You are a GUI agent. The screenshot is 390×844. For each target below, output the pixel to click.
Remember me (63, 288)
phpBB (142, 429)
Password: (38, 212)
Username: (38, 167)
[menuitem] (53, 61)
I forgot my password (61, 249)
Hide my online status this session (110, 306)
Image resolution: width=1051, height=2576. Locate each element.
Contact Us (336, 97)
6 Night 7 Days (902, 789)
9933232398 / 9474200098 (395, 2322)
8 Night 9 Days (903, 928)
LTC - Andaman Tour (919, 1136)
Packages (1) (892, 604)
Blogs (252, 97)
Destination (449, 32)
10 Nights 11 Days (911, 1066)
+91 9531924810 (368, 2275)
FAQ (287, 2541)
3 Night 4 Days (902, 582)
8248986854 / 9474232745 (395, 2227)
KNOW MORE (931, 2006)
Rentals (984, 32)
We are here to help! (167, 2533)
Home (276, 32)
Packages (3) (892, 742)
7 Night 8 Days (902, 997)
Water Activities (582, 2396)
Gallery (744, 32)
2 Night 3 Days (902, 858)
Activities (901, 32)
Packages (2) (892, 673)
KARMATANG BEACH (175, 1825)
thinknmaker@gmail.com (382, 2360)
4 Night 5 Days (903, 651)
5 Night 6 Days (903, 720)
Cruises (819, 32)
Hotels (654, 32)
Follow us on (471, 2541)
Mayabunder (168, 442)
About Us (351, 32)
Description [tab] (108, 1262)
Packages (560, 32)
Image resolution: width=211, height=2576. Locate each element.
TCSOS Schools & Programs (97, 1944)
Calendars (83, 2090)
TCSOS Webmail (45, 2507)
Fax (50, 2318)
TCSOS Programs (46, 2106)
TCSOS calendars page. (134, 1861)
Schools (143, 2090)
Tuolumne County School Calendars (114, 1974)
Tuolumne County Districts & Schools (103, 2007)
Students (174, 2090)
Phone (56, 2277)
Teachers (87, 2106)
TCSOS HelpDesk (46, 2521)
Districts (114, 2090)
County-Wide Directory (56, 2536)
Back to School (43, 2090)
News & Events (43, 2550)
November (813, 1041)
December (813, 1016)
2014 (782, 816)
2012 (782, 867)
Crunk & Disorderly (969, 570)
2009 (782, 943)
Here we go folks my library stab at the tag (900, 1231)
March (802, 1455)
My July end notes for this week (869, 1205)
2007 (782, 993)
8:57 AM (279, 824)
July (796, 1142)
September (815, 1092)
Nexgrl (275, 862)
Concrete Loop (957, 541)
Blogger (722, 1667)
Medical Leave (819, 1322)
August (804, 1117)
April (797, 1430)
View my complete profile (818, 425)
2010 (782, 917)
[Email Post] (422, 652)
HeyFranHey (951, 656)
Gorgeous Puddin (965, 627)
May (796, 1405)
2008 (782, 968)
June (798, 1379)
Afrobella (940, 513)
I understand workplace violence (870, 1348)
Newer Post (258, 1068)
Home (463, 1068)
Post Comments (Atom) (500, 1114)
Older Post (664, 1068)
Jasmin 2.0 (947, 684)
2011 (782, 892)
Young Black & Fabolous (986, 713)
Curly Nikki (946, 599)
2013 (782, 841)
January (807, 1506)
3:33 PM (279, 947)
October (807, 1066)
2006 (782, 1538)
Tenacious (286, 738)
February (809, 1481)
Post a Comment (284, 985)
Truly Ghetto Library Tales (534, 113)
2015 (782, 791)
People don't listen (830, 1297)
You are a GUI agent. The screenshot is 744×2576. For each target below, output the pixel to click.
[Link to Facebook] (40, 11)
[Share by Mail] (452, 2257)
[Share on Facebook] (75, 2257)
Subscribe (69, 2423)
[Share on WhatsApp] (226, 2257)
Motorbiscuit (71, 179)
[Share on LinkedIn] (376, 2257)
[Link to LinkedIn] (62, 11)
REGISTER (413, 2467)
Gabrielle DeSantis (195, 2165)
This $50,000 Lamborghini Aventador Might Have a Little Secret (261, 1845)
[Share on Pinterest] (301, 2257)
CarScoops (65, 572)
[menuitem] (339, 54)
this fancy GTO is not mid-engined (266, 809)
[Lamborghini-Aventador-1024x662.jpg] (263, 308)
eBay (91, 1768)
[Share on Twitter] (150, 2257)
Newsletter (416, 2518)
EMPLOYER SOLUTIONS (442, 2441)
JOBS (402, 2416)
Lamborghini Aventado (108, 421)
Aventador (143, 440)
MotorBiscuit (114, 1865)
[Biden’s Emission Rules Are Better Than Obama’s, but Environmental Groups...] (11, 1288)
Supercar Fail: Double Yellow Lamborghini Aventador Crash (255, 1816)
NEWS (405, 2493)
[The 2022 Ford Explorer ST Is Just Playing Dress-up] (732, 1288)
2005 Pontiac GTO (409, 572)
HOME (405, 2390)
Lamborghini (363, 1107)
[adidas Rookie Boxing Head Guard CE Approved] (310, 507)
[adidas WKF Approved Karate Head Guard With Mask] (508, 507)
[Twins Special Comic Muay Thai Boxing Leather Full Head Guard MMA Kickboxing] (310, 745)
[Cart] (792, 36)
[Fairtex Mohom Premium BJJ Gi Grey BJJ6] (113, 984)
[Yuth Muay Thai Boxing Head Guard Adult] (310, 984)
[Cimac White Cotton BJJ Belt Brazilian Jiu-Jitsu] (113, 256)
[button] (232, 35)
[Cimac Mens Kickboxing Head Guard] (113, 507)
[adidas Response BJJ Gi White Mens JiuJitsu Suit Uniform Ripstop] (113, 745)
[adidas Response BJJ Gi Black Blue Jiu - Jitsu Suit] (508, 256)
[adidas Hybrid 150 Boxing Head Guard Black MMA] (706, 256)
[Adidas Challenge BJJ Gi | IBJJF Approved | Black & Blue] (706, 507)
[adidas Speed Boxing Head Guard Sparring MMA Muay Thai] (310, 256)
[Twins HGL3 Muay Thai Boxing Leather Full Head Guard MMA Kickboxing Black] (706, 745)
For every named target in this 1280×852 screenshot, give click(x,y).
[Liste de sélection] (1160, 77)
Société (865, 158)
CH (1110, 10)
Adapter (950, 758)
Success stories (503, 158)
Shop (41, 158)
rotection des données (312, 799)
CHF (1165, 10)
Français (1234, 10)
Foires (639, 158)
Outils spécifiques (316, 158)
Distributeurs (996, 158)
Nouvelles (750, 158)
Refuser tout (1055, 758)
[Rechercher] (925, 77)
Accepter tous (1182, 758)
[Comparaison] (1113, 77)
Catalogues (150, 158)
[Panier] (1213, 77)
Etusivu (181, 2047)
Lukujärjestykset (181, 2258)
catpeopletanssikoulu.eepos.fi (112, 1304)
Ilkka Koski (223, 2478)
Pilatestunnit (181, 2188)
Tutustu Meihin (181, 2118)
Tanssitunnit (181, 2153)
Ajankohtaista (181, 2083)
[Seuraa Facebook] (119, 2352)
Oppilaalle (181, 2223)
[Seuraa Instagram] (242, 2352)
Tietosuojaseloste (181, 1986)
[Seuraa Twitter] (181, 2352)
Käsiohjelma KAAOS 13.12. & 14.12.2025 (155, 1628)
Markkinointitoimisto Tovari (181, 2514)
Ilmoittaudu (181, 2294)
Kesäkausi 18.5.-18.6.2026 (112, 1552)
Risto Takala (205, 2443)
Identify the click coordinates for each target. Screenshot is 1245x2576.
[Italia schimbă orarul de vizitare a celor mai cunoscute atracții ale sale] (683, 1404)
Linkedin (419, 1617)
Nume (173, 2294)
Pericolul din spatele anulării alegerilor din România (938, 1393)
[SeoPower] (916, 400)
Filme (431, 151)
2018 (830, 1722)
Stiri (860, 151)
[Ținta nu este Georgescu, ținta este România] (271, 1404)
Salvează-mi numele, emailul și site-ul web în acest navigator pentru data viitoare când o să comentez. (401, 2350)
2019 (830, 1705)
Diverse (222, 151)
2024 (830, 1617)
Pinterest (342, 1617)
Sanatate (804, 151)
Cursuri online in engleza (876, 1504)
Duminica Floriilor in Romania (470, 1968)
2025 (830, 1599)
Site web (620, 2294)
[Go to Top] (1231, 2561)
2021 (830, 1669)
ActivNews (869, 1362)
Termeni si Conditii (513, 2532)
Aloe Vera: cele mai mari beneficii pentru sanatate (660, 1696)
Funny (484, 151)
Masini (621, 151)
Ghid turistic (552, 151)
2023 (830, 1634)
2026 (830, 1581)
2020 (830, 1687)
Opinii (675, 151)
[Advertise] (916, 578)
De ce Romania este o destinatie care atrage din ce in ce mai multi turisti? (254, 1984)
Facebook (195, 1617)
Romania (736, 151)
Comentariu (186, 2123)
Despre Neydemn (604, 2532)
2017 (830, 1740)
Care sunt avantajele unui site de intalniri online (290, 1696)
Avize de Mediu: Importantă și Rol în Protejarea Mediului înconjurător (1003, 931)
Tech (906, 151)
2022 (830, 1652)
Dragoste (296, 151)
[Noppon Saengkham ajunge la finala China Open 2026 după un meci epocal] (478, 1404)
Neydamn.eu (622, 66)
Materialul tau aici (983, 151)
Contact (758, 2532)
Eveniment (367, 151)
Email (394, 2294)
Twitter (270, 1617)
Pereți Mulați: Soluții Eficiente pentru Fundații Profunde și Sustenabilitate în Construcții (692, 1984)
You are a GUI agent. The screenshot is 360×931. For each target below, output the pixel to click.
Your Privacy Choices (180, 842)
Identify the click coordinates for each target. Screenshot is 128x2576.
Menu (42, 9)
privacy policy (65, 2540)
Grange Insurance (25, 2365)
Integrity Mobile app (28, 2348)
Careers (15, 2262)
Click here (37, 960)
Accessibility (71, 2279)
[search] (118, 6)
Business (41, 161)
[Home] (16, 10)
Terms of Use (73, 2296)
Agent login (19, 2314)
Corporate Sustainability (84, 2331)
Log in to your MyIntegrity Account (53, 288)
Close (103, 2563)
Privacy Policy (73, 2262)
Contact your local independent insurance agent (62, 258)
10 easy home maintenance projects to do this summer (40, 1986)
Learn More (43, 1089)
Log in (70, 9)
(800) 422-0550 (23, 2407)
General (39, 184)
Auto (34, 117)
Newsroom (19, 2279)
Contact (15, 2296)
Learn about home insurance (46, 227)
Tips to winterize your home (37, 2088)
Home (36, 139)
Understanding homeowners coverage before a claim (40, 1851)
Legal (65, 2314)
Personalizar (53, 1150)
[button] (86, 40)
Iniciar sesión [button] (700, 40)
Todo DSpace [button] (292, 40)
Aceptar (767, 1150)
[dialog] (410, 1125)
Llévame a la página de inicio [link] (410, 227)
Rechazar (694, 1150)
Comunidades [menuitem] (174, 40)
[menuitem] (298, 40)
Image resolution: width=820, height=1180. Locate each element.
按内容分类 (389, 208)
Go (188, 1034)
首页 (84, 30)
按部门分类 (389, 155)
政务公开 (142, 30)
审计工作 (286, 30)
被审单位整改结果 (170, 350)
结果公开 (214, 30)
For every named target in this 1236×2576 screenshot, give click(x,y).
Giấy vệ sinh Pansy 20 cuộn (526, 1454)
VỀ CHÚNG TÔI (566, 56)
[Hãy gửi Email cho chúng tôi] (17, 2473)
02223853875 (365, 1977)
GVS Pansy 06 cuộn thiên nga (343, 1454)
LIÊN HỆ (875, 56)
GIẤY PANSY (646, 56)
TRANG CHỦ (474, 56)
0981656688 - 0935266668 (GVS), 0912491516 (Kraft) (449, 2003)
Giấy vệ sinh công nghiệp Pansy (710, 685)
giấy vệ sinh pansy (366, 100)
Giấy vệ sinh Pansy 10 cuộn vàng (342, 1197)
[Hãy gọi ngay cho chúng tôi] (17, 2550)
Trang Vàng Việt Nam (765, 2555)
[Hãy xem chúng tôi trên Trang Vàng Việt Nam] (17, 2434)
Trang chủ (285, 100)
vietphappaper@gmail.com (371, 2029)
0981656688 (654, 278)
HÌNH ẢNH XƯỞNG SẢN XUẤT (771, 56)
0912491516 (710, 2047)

Assigned task
Using the data above, transcribe the lines that run from the line with "2014 (782, 816)" to the line with "Blogger (722, 1667)", both ends kept, and output nothing else.

Response to the task
2014 (782, 816)
2012 (782, 867)
Crunk & Disorderly (969, 570)
2009 (782, 943)
Here we go folks my library stab at the tag (900, 1231)
March (802, 1455)
My July end notes for this week (869, 1205)
2007 (782, 993)
8:57 AM (279, 824)
July (796, 1142)
September (815, 1092)
Nexgrl (275, 862)
Concrete Loop (957, 541)
Blogger (722, 1667)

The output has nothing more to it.